Christensen tried to stop by the gym every once in a while during football season to shoot around a little.
But with the fall representing his last as a high schooler, Christensen devoted most of his time to improving the skill that landed him a full-ride scholarship at UW.
Individuals such as Tristan Bower and Gus Wright gave basketball their undivided attention in the fall, and didn’t need much time, if any, to find their form once the season began in early December. In the first 10 games of the season, Bower, Wright and Sam Lecholat — a golfer who can delve into basketball much sooner than Christensen with the golf season ending well before football — carried the Broncs’ basketball team to a 9-1 start.
In those first 10 games, Christensen averaged 9.7 points per game. In the last five games — contests in which the Broncs have beaten their opponents by an average of 19.2 points — Sheridan’s football standout has averaged 17.4 points per game.
“His shots are starting to drop, and he’s starting get in that basketball shape,” Bower said. “His stamina on the court is better. His moves are cleaner.”

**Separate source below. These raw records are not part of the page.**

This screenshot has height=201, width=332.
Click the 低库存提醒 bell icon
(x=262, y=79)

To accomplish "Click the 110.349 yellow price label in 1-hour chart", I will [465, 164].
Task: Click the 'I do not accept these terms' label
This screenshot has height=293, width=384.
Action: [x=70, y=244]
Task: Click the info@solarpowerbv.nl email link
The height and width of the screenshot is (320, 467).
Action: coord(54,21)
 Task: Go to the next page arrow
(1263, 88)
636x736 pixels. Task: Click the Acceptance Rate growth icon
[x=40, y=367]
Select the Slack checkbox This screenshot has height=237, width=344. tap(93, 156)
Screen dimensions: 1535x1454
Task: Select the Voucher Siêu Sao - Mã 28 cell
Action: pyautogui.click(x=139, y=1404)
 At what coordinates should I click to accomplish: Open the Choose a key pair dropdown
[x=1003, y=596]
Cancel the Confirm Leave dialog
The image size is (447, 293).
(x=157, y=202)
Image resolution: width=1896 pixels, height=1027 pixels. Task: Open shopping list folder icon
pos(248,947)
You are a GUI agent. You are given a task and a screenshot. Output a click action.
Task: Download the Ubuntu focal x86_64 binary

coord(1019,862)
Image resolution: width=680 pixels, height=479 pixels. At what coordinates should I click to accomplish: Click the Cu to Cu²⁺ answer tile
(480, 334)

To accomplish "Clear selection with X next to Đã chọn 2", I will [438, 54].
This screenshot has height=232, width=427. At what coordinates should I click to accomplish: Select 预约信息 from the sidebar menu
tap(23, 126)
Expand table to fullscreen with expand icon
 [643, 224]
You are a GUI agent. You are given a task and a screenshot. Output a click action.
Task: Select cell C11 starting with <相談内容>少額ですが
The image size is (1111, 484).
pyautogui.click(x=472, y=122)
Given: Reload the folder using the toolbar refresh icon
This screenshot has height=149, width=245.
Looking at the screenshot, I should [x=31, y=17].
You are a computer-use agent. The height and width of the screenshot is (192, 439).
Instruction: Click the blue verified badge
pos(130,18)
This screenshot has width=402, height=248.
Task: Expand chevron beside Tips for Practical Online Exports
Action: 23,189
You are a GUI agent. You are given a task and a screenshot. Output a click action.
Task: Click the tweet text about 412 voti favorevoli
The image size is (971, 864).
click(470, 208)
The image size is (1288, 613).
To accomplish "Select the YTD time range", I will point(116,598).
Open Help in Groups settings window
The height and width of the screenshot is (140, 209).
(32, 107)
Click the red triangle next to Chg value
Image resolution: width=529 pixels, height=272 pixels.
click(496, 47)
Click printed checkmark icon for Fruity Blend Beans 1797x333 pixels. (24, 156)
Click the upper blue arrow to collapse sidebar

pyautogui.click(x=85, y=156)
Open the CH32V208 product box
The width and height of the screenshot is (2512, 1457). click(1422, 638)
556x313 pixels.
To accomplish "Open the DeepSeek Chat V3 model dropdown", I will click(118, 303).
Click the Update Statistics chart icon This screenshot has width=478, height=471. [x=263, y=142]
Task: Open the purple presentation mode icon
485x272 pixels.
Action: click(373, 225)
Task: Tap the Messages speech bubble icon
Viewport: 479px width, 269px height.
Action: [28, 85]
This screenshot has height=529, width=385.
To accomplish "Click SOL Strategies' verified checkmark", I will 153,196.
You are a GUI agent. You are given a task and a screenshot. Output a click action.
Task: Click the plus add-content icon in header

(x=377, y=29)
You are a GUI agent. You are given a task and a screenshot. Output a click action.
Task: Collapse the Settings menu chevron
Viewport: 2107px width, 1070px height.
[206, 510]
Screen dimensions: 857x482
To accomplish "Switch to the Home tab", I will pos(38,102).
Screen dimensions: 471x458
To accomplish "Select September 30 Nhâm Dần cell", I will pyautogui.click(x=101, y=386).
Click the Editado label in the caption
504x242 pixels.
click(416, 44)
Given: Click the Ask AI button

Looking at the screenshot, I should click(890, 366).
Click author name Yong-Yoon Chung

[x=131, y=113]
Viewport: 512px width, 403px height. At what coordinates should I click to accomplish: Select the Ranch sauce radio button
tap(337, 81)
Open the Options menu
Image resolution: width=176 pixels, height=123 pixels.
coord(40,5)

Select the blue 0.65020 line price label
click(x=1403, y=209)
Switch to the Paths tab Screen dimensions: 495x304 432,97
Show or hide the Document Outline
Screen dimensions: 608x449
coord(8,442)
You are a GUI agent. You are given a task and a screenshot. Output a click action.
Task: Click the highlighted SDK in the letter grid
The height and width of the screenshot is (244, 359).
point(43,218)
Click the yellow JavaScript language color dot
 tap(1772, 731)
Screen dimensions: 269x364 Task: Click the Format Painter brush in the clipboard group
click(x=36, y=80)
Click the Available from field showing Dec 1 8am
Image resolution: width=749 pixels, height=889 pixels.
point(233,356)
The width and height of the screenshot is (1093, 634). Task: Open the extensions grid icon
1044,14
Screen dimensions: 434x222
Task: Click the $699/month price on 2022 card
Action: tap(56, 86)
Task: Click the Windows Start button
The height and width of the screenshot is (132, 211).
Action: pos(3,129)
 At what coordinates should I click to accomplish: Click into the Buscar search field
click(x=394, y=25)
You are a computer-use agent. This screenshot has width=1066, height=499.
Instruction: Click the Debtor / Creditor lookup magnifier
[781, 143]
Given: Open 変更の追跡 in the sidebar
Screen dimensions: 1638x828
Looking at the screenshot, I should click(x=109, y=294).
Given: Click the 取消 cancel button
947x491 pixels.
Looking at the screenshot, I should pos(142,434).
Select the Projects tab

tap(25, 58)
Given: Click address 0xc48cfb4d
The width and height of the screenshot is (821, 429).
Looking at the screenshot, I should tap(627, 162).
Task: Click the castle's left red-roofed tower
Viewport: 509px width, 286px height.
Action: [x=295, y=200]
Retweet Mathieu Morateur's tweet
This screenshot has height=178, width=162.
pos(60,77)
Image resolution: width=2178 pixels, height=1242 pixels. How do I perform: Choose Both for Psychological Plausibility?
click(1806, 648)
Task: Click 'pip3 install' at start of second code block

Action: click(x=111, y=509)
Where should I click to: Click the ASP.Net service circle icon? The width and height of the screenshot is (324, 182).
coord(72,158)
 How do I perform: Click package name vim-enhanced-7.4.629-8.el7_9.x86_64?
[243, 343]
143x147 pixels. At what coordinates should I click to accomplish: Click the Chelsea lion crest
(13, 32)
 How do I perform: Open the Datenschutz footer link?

While football had Christensen in good athletic shape, the sport of basketball requires a different set of skills. Where football encompasses more short bursts of energy — each play lasting on average six or seven seconds — basketball can have several-minute stretches where action doesn’t stop and players are running up and down the 84-foot court.
“It’s a different kind of in-shape you have to be,” Martini said. “Whatever sport you’re playing, when you go to another one, you’re just not necessarily ready. I think it took time for [Christensen] to get his legs back.”
Martini can see his starting wing beginning to play with more confidence. Where Christensen may have hesitated on firing a 3-pointer in December, he’s not thinking twice about elevating for one now.
The football standout turned basketball starter has found his form, making the 14-1 Broncs that much more lethal.